Difficult to pick a favorite here. I’ve discovered red bell peppers taste better (to me at least) than green bell peppers. Which led me on a pepper tasting last year. I’ve also had yellow, orange and purple. Yes…purple. So on bell pepper land my favorites are red, purple, yellow, orange, green in that order. Then we have jalapeños. I love them, sadly they don’t always love me back…so these may be a favorite. But I also love peppercinis and banana peppers. Heck’s…it apparent I can’t pick a favorite, so bring them on baby!

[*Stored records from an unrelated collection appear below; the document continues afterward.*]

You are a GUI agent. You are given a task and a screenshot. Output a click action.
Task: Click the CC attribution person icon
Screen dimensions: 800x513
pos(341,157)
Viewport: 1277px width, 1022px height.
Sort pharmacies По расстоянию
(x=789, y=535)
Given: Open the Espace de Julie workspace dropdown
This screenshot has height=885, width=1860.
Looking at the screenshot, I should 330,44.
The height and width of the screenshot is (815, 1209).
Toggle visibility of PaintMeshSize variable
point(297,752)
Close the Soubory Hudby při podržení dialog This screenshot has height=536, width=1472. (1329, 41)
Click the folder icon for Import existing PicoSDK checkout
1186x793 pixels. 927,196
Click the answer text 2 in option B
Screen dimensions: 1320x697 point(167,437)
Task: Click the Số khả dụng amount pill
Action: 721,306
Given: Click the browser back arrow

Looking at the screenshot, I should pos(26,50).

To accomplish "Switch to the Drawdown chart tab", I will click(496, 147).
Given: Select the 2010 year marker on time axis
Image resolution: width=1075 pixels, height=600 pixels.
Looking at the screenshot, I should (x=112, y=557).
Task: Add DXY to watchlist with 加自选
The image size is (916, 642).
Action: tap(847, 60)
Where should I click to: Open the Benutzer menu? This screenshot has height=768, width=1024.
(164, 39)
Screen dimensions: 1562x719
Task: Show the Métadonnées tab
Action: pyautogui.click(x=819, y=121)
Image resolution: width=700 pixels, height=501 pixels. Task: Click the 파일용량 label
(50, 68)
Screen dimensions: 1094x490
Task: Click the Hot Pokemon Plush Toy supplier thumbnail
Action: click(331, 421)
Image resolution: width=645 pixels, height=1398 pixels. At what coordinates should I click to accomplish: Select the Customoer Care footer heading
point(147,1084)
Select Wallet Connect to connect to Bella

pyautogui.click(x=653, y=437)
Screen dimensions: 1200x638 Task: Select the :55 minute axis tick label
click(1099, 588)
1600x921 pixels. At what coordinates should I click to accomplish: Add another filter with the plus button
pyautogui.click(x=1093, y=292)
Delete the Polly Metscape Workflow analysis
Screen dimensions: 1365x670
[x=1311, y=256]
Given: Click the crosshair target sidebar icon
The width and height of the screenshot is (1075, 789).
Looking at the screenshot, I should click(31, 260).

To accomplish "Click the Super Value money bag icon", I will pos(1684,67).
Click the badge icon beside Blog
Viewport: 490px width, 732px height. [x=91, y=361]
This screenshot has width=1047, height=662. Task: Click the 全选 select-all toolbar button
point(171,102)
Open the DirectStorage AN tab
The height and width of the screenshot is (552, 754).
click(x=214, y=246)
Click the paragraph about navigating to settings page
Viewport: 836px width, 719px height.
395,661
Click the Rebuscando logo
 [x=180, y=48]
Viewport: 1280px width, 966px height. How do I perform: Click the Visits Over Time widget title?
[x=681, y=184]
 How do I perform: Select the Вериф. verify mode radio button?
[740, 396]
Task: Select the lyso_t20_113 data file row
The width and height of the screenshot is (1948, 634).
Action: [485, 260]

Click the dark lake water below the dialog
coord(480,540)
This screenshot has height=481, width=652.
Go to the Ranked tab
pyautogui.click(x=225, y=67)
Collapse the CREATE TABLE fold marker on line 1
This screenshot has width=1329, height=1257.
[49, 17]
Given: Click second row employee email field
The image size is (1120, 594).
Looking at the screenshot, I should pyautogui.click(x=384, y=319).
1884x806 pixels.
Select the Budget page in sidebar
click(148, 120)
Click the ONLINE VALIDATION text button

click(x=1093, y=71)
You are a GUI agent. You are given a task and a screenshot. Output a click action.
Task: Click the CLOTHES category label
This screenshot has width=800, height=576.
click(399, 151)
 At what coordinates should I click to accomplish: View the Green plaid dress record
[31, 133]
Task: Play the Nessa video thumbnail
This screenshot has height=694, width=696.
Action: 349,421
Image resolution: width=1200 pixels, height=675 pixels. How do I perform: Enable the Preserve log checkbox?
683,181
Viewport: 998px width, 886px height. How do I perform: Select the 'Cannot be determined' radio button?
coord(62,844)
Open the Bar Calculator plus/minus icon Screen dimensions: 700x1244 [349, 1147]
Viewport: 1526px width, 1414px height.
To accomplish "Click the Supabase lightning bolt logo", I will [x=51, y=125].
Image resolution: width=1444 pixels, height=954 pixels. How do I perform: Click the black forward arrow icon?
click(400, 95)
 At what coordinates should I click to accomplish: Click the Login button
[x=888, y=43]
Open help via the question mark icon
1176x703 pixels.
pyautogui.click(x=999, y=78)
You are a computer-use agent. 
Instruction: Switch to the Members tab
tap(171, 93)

I grow jalapeños every year to use in cooking, serve stuffed with smoked cream cheese, or chop and freeze for later. Once they turn red, I put them in the smoker (with pecan wood) to make chipotles. I will often dry them, then make ground chipotle powder from them… yum, good eatin’!
@jibbyjam1 Yup, probably overall my favorite. Sometimes they come in to the stores at a really good price, and are actually available in different levels of “hotness.” Very seasonal. This is on West coast, not even sure you can get them in the rest of the country. Funny thing is when I brought some to a checkout stand, they were confused because they didn’t know what it was and it had a unique code that wasn’t in their system and I kept trying to explain “hatch: H-A-T-C-H” there is a sign there and everything – and then they had to call the back office and ask about it. So a more complex purchase experience than I expected.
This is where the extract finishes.